Curated advice, guidance, learning and trends in cybersecurity and privacy, as chosen by our consultants.
Ground control to major chaos
Another day, another reminder why supply chain security has been rising in prominence recently: a ransomware attack on a company that provides self-service check-in kiosks caused disruption at multiple European airports beginning on Friday 19 September and continuing over the weekend. Among the airports affected were Heathrow, Brandenburg, Brussels, Cork, and Dublin. ENISA, the EU’s cybersecurity agency, confirmed the cause was ransomware. A man was subsequently arrested in the UK following the incident.
The direct victim was Collins Aerospace, which makes MUSE software that powers airport check-in services around the world. When the kiosks running the software were affected, it forced passengers to turn to manual check-in desks. Dark Reading’s analysis focused on “the human impact of increasing cyberattacks on critical infrastructure, especially through third-party software and services”. Emmet Ryan’s reporting on how the story unfolded at Dublin Airport includes a telling line: “The world we live and work in today is heavily reliant on invisible companies”.
A matter of time: 3-5 years to influence workforce security behaviour
When it comes to security awareness, it takes on average 3-5 years to influence workforce behaviour and 5-10 years to achieve lasting culture change. The most mature programmes that have been going for more than 10 years and with six dedicated employees, achieve sustained, organisation-wide resilience. Those are some key findings from the 2025 SANS Security Awareness Report. Now in its 10th year, it includes responses from more than 2,700 practitioners in over 70 countries. The 32-page document provides benchmarks, challenges, and career insights for professionals working to reduce human cyber risk and build strong security cultures. According to SANS, awareness programme maturity correlates strongly with team size and longevity. Effective programmes require at least 2.8 dedicated full-time staff to impact behaviour, while shifting to culture change needs around 3.9 full-time employees, its research found.
The report also identifies challenges facing awareness professionals, such as lack of time, staffing, and leadership support. Mid-level managers, finance, and operations are frequently blockers to progress. Most awareness initiatives tend to belong to cybersecurity and IT teams. To scale efforts and save time, the SANS report recommends partnerships across HR, communications, and operations, as well as adopting generative AI.
Data protection and privacy roundup: Protected health research and chat control controversy
Let’s start with some positive privacy news: have researchers found a new model for securely sharing health data without privacy risks? Trinity College Dublin’s Irish Longitudinal Study on Ageing has launched TILDA-VISTA, a remote, virtual workspace where researchers worldwide can securely analyse information without needing to be physically present on site. Trinity previously provided this service from a secure physical processing environment. It says the new workspace removes the risk of breaches while staying compliant with ethical and governance requirements. Trinity notes that the data is only accessible to non-commercial entities.

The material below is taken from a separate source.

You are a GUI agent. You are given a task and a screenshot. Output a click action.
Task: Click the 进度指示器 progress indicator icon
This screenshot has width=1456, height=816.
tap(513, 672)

On a more controversial subject, the EU’s drive to combat online child abuse material is running into privacy concerns. Its proposed CSAM regulation, also known as “chat control” legislation, would let authorities issue “detection orders” that push providers to scan private messages on devices. This raises the prospect of scanning people’s text messages. Not only would that undermine end-to-end encryption, it could breach the EU Charter’s rights to privacy and confidentiality of communications, according to the EU’s own data-protection bodies. Critics from civil society and security researchers warned of false positives, scope-creep, and systemic security risks if encryption is weakened (see our media section below for more). European Digital Rights called the measures “draconian”. In an op-ed for The Examiner, Brian Honan called it “potentially an unprecedented policy shift against the democratic values treasured by the European Union”. Council discussions remain divided and the proposal is still evolving.
In Ireland, the Data Protection Commission has launched a safeguarding toolkit for dealing with at-risk or vulnerable adults. It’s intended for organisations in sectors like health, social care, and advocacy. The regulator has also appointed a third commissioner, Niamh Sweeney.